Has the age of the universe changed in 2023?

Question

I teach high school physics and physical science. I was going through the definitions of theory and law when a couple of my students (of different periods) asked about some recent development that suggests the universe isn't 13.8 billion years old. One student was saying 32 billion, but he wasn't confident in that figure but completely disagreed with 13.8 billion years.

Has there been any recent or semi-recent developments on the age of the universe? OR is there an uptick in misinformation about the Big Bang, akin to the Flat Earth movement or antivax? I'm wondering if there's some tiktok thing going around that's confusing the kids.
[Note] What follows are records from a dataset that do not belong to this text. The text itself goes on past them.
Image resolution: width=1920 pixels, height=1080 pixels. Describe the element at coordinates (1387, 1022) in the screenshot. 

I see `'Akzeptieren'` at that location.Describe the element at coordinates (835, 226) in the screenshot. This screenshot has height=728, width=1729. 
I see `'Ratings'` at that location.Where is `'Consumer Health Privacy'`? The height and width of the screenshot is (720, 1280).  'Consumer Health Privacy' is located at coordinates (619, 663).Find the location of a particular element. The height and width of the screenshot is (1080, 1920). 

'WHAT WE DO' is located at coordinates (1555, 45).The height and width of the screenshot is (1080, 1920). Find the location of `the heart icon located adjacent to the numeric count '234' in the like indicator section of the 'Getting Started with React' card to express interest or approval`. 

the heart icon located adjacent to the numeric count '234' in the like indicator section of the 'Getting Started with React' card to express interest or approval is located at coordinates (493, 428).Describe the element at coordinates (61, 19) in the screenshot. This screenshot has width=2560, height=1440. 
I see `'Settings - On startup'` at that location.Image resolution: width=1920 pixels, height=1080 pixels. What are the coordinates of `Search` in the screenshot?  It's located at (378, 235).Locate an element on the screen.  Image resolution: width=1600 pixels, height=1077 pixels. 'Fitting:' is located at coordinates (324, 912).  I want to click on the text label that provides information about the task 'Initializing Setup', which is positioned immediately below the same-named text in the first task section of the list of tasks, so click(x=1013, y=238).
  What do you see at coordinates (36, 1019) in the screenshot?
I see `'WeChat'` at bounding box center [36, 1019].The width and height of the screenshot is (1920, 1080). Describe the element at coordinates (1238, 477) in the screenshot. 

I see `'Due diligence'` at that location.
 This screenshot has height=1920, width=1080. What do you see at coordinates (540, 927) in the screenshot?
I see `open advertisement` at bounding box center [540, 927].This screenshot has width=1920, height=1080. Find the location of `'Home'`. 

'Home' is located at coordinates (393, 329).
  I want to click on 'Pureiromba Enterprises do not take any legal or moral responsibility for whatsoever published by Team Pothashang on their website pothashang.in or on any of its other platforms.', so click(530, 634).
My initial Googling has not suggested any issues.

Another possibility I can think of is that they are confusing age of the universe with some of the other issues with the Big Bang Theory like Baryon Asymmetry, Dark Energy/Matter, and the flatness of the universe.

Answer 1

The consensus view among cosmologists is that the age of the Universe is approximately 13.8 billion years old. This has not changed.

There was a recent paper claiming the Universe is approximately 26.7 billion years old, but there are good reasons to be skeptical. For example, the model proposes a "tired light" model where photons intrinsically lose energy as they travel, in addition to the redshift they experience from the Universe's expansion. While this fits some data such as supernova light curves, it does not fit all data, such as thermal fluctuations in the CMB. Suffice to say, the alternative "tired light" model used in this paper is not widely accepted.

An interesting modern controversy about the Hubble constant (related to the age of the Universe) that you may want to teach is the so-called Hubble tension, in which two different methods to measure the Hubble constant give different values, which are more than 5 sigma way from each other (meaning the chance that statistical uncertainties in the observations would be large enough to explain the difference is less than one in 3.5 million -- or in other words, there's a very good chance that something is wrong with the assumptions being made). One method is to use the distance ladder to measure distances to Type 1a supernova and use the luminosity distance to measure the "local expansion," and gets an answer of around $73 \pm 1 {\rm km\ s^{-1}\ Mpc^{-1}}$. The other method is to infer the Hubble constant by measuring cosmological parameters in the early Universe using the CMB and evolving those forward using the standard cosmological model, and gets an answer of around $67.5 \pm 0.5 {\rm km\ s^{-1}\ Mpc^{-1}}$. This tension has gotten worse over the past several years as the error bars have shrunk and the mean values have drifted away from each other, and explaining why these two methods disagree is now a major open problem in cosmology. It is unclear whether the final explanation will involve an error in one or both methods, or some new physics that needs to be added to the standard cosmological model. However, this controversy would change the age of the Universe by a few percent, not a factor of 2.

Answer 2

I suspect your student's $32$ billion year value comes from the estimated proper distance to GN-z$11$, which was discovered in $2015$, with details about it published in a $2016$ paper. In particular, the last sentence of the first paragraph in that Wikipedia article states

Up until the discovery of JADES-GS-z$13$-$0$ in $2022$ by the James Webb Space Telescope, GN-z$11$ was the oldest and most distant known galaxy yet identified in the observable universe, having a spectroscopic redshift of z = $10.957$, which corresponds to a proper distance of approximately $32$ billion light-years ($9.8$ billion parsecs).

Since a light-year is generally defined as the distance that light travels in a vacuum in a year, that would appear to, at first glance, imply the light from GN-z$11$ has been travelling for about $32$ billion years and, thus, the universe must be at least that old. However, regarding the discrepancy of this distance compared to the currently generally believed age of the universe, the next paragraph states

... It is observed as it existed $13.4$ billion years ago, just $400$ million years after the Big Bang; as a result, its distance is sometimes inappropriately reported as $13.4$ billion light-years, its light-travel distance measurement.

Also, as explained in the Comoving and proper distances Wikipedia article, the main cause of the apparent discrepancy is due to the expansion of the universe, which means the distance between the starting point and its current position is actually considerably more than what would normally be expected based on the speed of the light relative to the local region of space it's in at any particular time (thus, for GN-z$11$, this means the universe expansion has caused an about $32-13.4=18.6$ billion light-years increase in distance between where GN-z$11$ was $13.4$ billion years ago and our current position). As well, the article gives the definition

... Proper distance roughly corresponds to where a distant object would be at a specific moment of cosmological time, which can change over time due to the expansion of the universe. ...

Note that there are multiple posts on this site regarding the definition and use of various distance measures in cosmology, such as the proper distance, e.g., there's The difference between comoving and proper distances in defining the observable universe, Difference between physical, proper, and co-moving distances, Proper distance in cosmology, etc.